YSK’nın iki kararı ve AKP
YSK, sandık görevlilerinin başörtüsü takamayacağı yönünde bir karar verdi. Her kesimden bu akıl dışı karara çığ gibi tepkiler geliyor. Aslında YSK’ya teşekkür etmek lazım, başörtülüler oy kullanamaz, oy kullanmak kamusal bir görevdir gibi bir karar da verebilirdi. En azından başörtülülerin oy hakları ellerinden alınmadığı için şükretmemiz lazım.
Gerçi genel kanaat, YSK’nın başörtülülerin, dindarların oy kullanmaması için de dolaylı bir karar aldığı yönünde.
Biliyorsunuz, YSK nüfus cüzdanında TC kimlik numarası bulunmayanların oy kullanamayacağına karar verdi. Seçimlerin temel hükümleri ve seçmen kütükleri hakkında kanunun 87. maddesi açıktır. “Sandık seçmen listesinde yazılı seçmenin kimliği, nüfus hüviyet cüzdanı veya kimlik tespiti amacıyla düzenlenmiş ve Türkiye Cumhuriyeti kimlik numarasını taşıyan resmi belgelerle belirlenir.” Yasa maddesinden de anlaşılacağı gibi seçmenin kimliği ya nüfus hüviyet cüzdanı, ya da kimlik numarası olan herhangi bir resmi belge ile belirlenecektir. Nüfus cüzdanı varsa TC kimlik numarası taşıyan başka bir belgeye ihtiyaç yoktur. Nüfus cüzdanı yoksa onun yerine geçecek belgede kimlik numarasının olması şarttır. Dünyanın her yerinde bu madde bu şekilde yorumlanır. Kimlik numarası şartı, nüfus cüzdanı bulunmayanlar için getirilmiş bir şarttır. Ama YSK, kimlik numarası şartını kanun koyucunun gösterdiği şekilde anlamak yerine, nüfus cüzdanlarına da teşmil ederek, hem yanlış bir yorum yapmış, hem de kanunu değiştirerek, kendini yasama organının yerine koymuştur.

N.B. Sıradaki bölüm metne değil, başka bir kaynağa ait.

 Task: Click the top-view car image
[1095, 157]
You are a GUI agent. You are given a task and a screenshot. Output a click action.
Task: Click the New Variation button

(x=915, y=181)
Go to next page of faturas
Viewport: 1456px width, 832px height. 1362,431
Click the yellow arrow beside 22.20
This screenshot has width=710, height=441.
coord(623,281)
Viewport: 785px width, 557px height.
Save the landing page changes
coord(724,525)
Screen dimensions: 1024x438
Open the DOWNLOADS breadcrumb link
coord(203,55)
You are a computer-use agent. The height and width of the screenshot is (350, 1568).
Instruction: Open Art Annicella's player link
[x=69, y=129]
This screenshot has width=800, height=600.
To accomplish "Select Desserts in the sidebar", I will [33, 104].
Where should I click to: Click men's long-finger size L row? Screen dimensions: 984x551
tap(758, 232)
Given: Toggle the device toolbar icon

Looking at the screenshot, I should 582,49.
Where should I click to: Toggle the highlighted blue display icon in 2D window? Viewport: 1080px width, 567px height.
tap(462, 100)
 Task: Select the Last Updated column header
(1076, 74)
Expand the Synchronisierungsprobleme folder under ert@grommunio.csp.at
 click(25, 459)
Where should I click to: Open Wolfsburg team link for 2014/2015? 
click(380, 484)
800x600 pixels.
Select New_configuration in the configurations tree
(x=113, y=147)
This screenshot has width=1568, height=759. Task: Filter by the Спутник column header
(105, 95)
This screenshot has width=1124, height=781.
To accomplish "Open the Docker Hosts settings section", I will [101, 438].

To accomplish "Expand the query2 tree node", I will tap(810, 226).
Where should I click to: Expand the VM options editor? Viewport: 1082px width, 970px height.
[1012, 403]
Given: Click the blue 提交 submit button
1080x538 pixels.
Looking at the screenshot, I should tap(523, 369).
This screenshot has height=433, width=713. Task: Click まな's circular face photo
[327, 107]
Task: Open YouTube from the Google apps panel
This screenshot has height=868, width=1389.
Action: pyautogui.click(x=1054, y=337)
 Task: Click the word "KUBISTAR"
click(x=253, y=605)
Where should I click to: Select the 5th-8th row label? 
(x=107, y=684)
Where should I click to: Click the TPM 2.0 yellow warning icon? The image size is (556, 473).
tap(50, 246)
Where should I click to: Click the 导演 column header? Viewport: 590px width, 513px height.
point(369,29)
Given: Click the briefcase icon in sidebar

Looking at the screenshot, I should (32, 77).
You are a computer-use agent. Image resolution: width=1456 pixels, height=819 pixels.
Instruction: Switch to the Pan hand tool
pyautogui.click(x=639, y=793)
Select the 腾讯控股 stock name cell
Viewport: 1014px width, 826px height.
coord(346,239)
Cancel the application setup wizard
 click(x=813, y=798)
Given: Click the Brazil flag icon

Seçime 15 gün kala YSK’nın bu akla ziyan kararı, adalet hissiyle, seçimlere hile karıştırılmaması düşüncesiyle aldığını söylemek mümkün değil. Karar alındığında 10 milyon kişinin üstünde kimlik numarası taşımayan seçmen vardı. Bu rakam seçimin sonuçlarını her şekilde etkileyecek, sandık dışı bırakılmaları halinde seçimi tartışmalı hale getirecek bir rakamdır. Ben bazı yorumcular gibi, kimlik numarası şartının seçimi tartışmalı hale getirmek için konulduğunu düşünmüyorum. Yasak, kimlik numarası taşımayan kesimlerin siyasi ve sosyal durumları ile ilgili. Kentli seçmenler için kimlik numarası bakımından bir sorun yok. Çünkü hemen herkes resmi kurumlarla sık, sık muhatap olduğu için kimlik numarası taşıyordu. Sorun, daha çok kırsal kesimlerdeki seçmenlerle ilgili. Şehir ve resmi kurumlarla münasebeti asgari düzeyde olan bu kesimler için kimlik numarası çıkarmak elzem olmadığından birçok kişi nüfus cüzdanında kimlik numarası taşımıyordu. Kırsal kesimlerdeki seçmenlerin ezici çoğunluğu muhafazakâr eğilimli, yani bir bakıma iktidar partisine yakın. Bu karar ile kısa zamanda kimlik numarası alamayanların sandık dışı edilmeleri düşünülmüş olabilir. 10 milyon seçmenden bir milyonunun oy kullanamaması bile önemli sonuçlar doğurur. Çünkü YSK’nın açıklamalarına göre,29 Mart seçimlerinde 42.5 milyon seçmen oy kullanacak. Oy kullanma oranının yüzde 80 lerde kalacağını varsayarsak, bu 32 milyon seçmenin sandığa gitmesi demek. Bir milyon kişinin kimlik numarası münasebetiyle oy kullanamaması ise, seçmenlerin yüzde 3’ünün sandığa gidememesi anlamına geliyor. Bunun 2 puanının iktidar partisinden gitmesi, tarafların birbiri için koyduğu başarı-başarısızlık kriterlerini değiştirecektir. Nitekim YSK kararı, toplumun belli kesimlerinde de bu şekilde algılanmış, özellikle kırsal kesimlerde nüfus dairelerine hücum edilmiştir. Kısa zamanda milyonlarca seçmenin kimlik numarası alması YSK kararının sebep olacağı beklentileri boşa çıkarmıştır. Ardından alınan başörtüsü ile sandıkta görev yapılmayacağı kararı da işin tuzu biberi olmuştur. YSK’nın akla ziyan iki kararı ile iktidar partisi oy kaybedeceğine, yeni seçmenler kazanmıştır.Başbakan YSK’ya ne kadar teşekkür etse azdır.Yasaklar, dayatmalar üzerine kurulan yıpratma stratejileri her seferinde geri tepiyor, ama derin iktidar bir türlü uslanmıyor.YSK ya tavsiyem bundan sonra başörtülüler oy kullanamaz diye bir karar almalarıdır, belki o zaman muvaffak olur, emellerine erişirler.